And Attorney General Mark Pettingill said that, while he was not calling for the legalisation of the drug, the Island had to have a mature discussion on the subject because so many people are users.
But anti-drugs campaigners have expressed caution at the move, pointing out that even socially acceptable drugs can have a damaging impact on lives.
Mr Pettingill said it was important that normally law-abiding citizens were not turned into criminals because of potentially outdated drugs legislation.
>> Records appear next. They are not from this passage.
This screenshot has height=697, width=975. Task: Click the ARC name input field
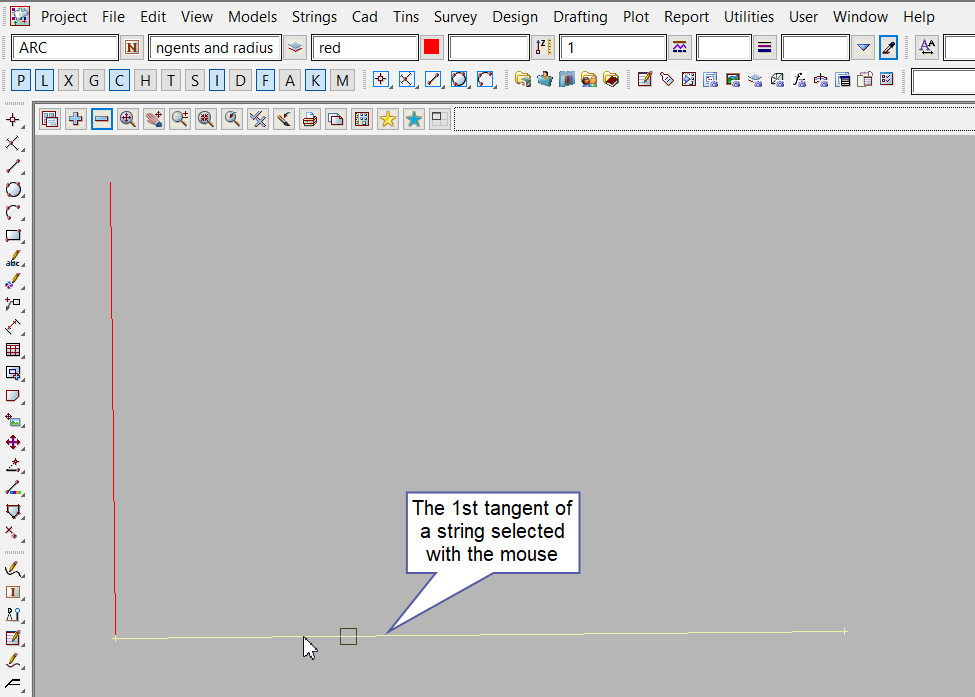click(66, 47)
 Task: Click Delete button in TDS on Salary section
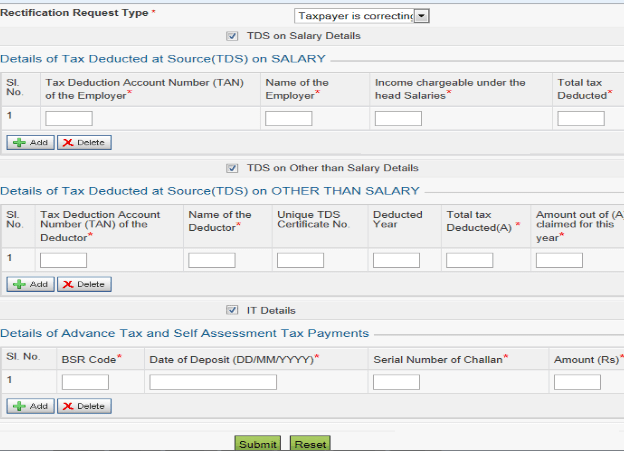pyautogui.click(x=84, y=143)
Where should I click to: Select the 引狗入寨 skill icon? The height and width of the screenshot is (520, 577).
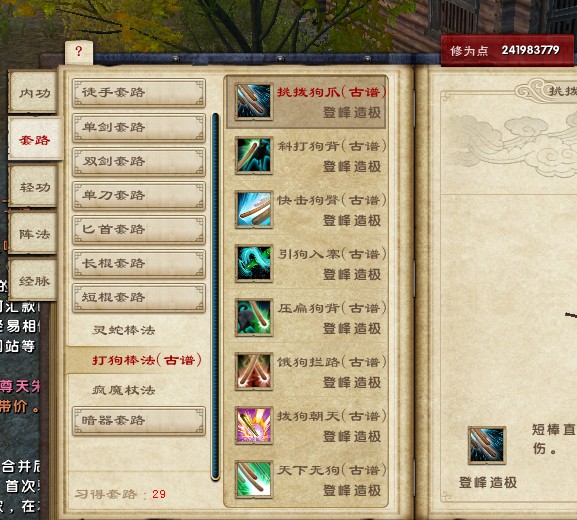254,263
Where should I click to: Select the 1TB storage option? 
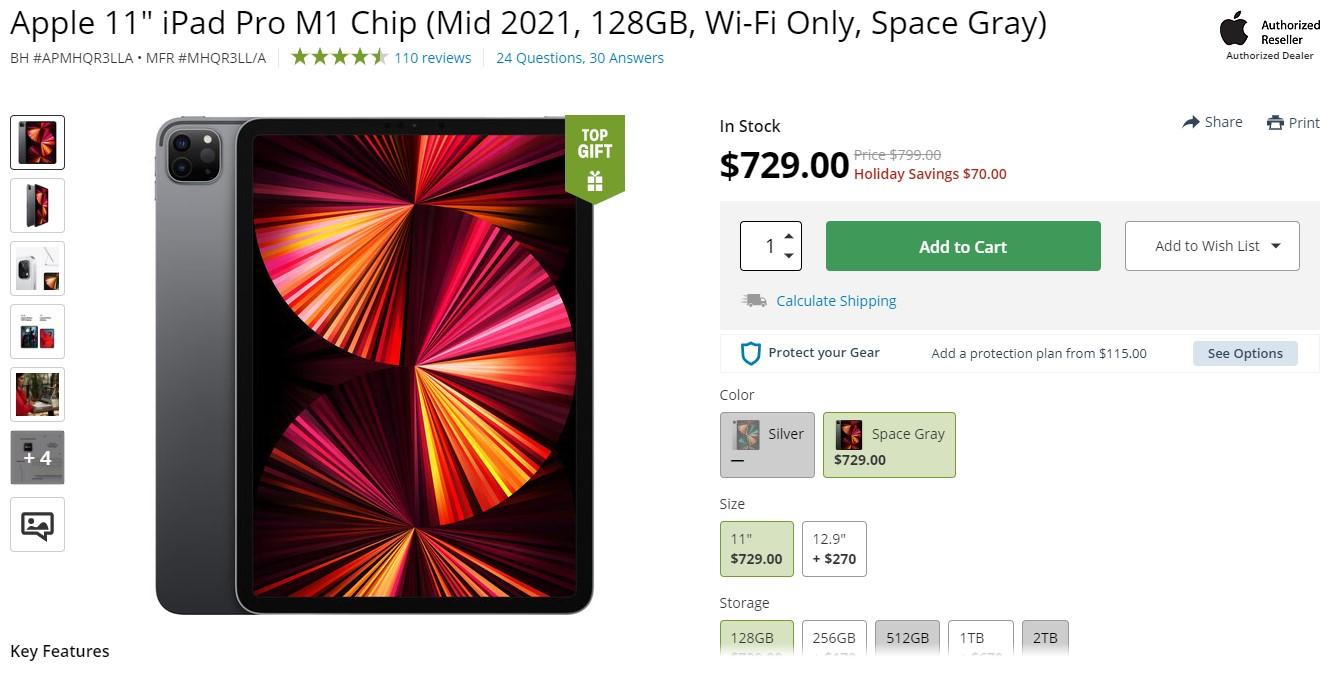tap(980, 638)
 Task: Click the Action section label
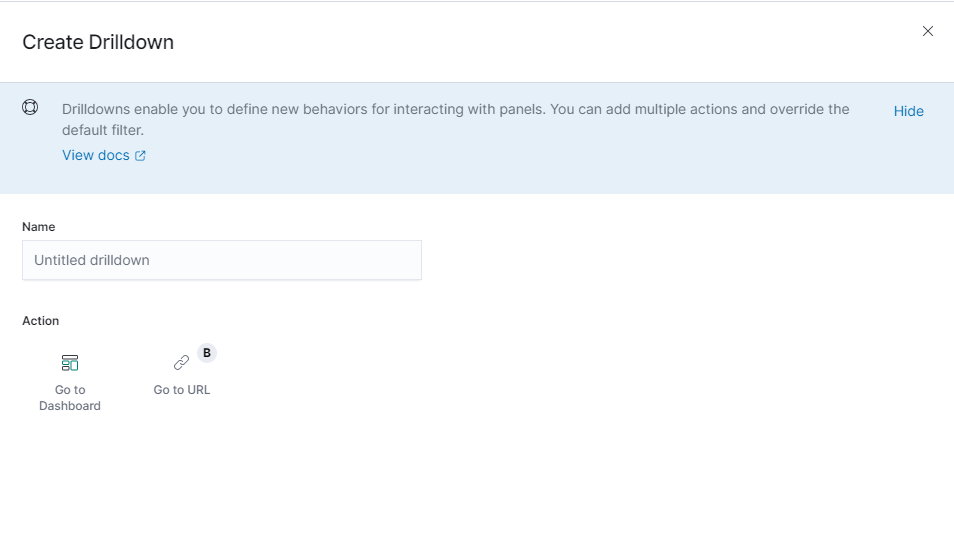pos(41,321)
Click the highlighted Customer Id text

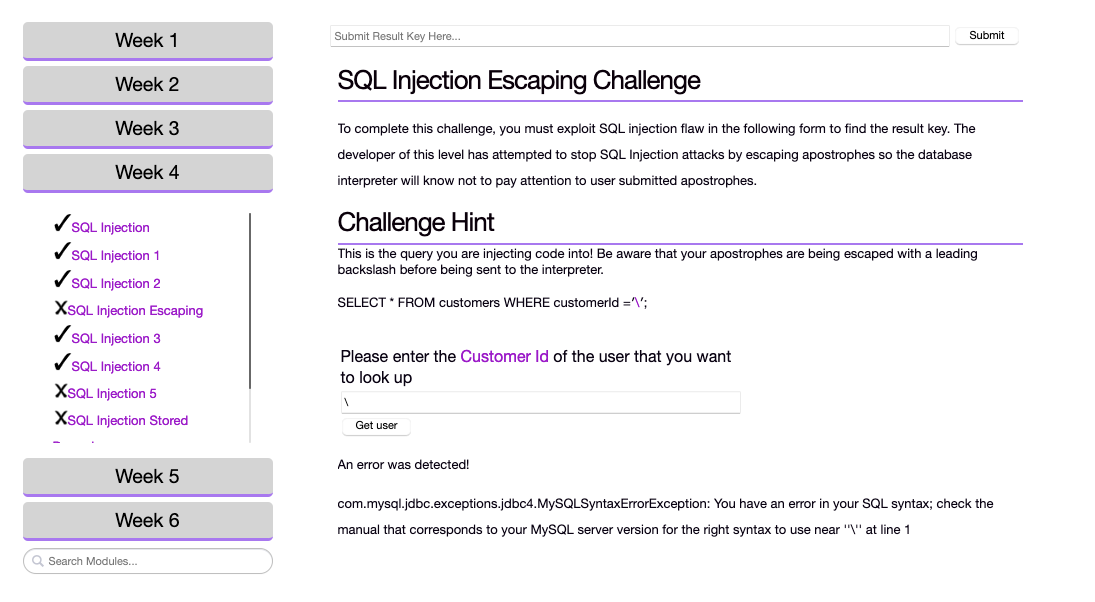[504, 356]
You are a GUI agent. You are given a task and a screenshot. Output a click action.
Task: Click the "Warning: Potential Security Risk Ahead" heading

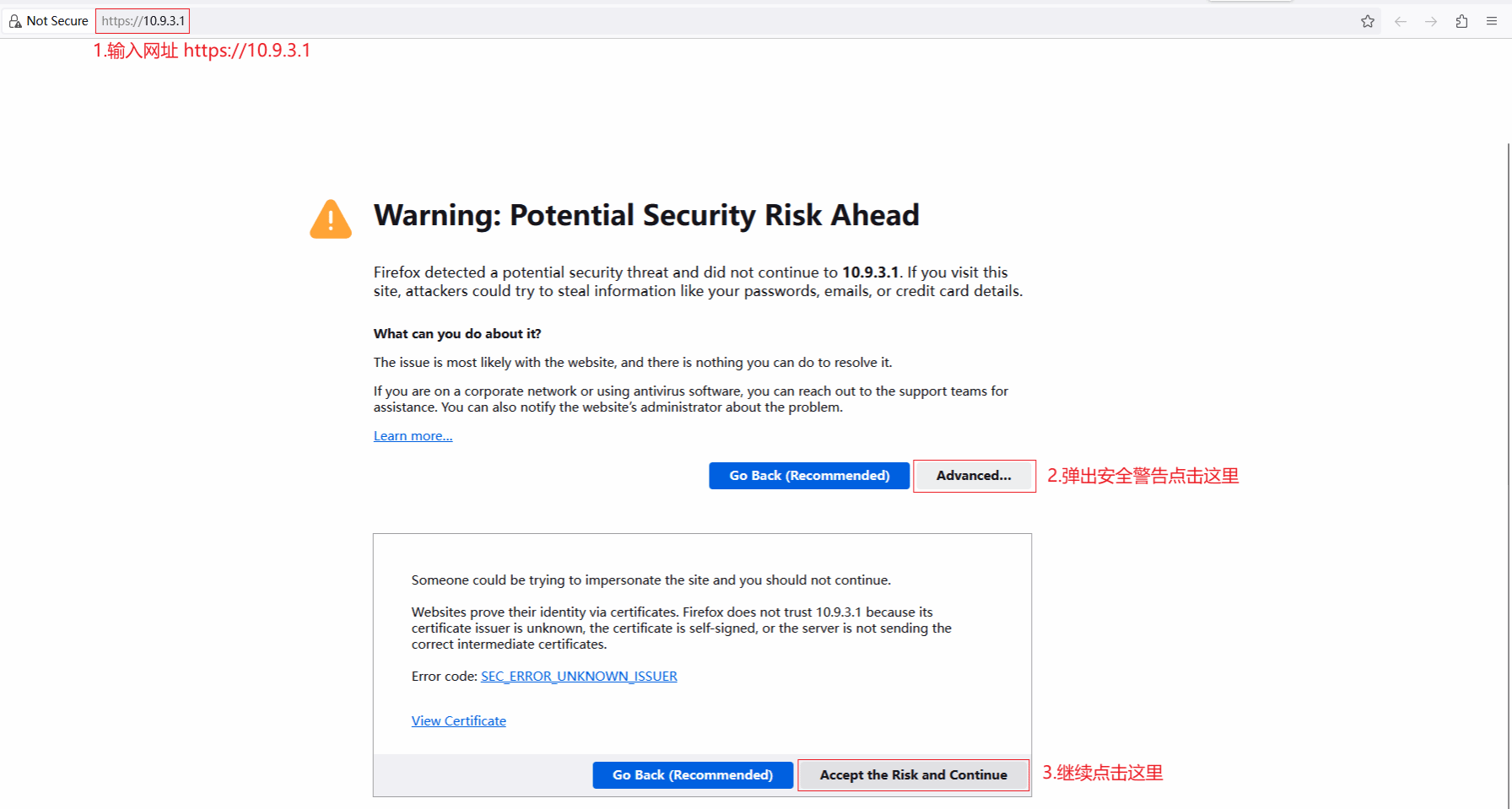pos(646,216)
He also cautioned that, if Bermuda did decide to move forward on the issue, it could only do so after an extensive consultation process and a raft of regulations would have to be put in place to prevent drug abuse.
Although laws criminalising drug use have not changed recently, police have now adopted a cautioning policy in cases where small amounts of marijuana for personal use are recovered.
“I am not an advocate for the legalisation of marijuana but I am an advocate of sensible laws that do not criminalise people,” Mr Pettingill said.
“We have to accept that we have a very large percentage of Bermudians who use marijuana and we have to start that discussion we’ve started that discussion.”
Pointing out that other jurisdictions around the world have started to relax some of their drug laws, Mr Pettingill said: “As a lawyer I like to operate on the evidence and what we will have to do is look at other models and see how they work and see if they can apply to Bermuda. We have to look at ways in which it might be regulated for example, in what way might quality be controlled, in what way can sales be controlled.
“In a way it’s a lot like alcohol. Alcohol is a drug, but there are all sorts of regulations regarding its use and it has become socially acceptable. It is possible that, at some point further down the road, marijuana use could become socially acceptable here, but we need to get public feedback.
“At the end of the day, we might end up staying where we are, but it’s something that needs to be addressed and is certainly on the agenda.”
Responding to the remarks, the chief executive of anti-drug charity PRIDE, said that many questions needed to be addressed on the subject.
“I am a preventionist, working with youth. I want to stop alcohol and other drug use before it starts,” Judith Burgess said.
“When I look at the socially acceptable use of alcohol, I see the devastation it has wreaked on so many homes, family members, our children and our roads. How than can I condone the socially acceptable use of marijuana for our children?
“So, within the ‘discussion’, consideration needs to be given to the social impact and will that impact be equal to or worse than alcohol.
“There are many questions to be answered. What would be the legal age of use? Will it create dependency and treatment issues? Will it lead to other drugs? What about health problems, mental health, anti-social behaviour and incapacitated drivers?”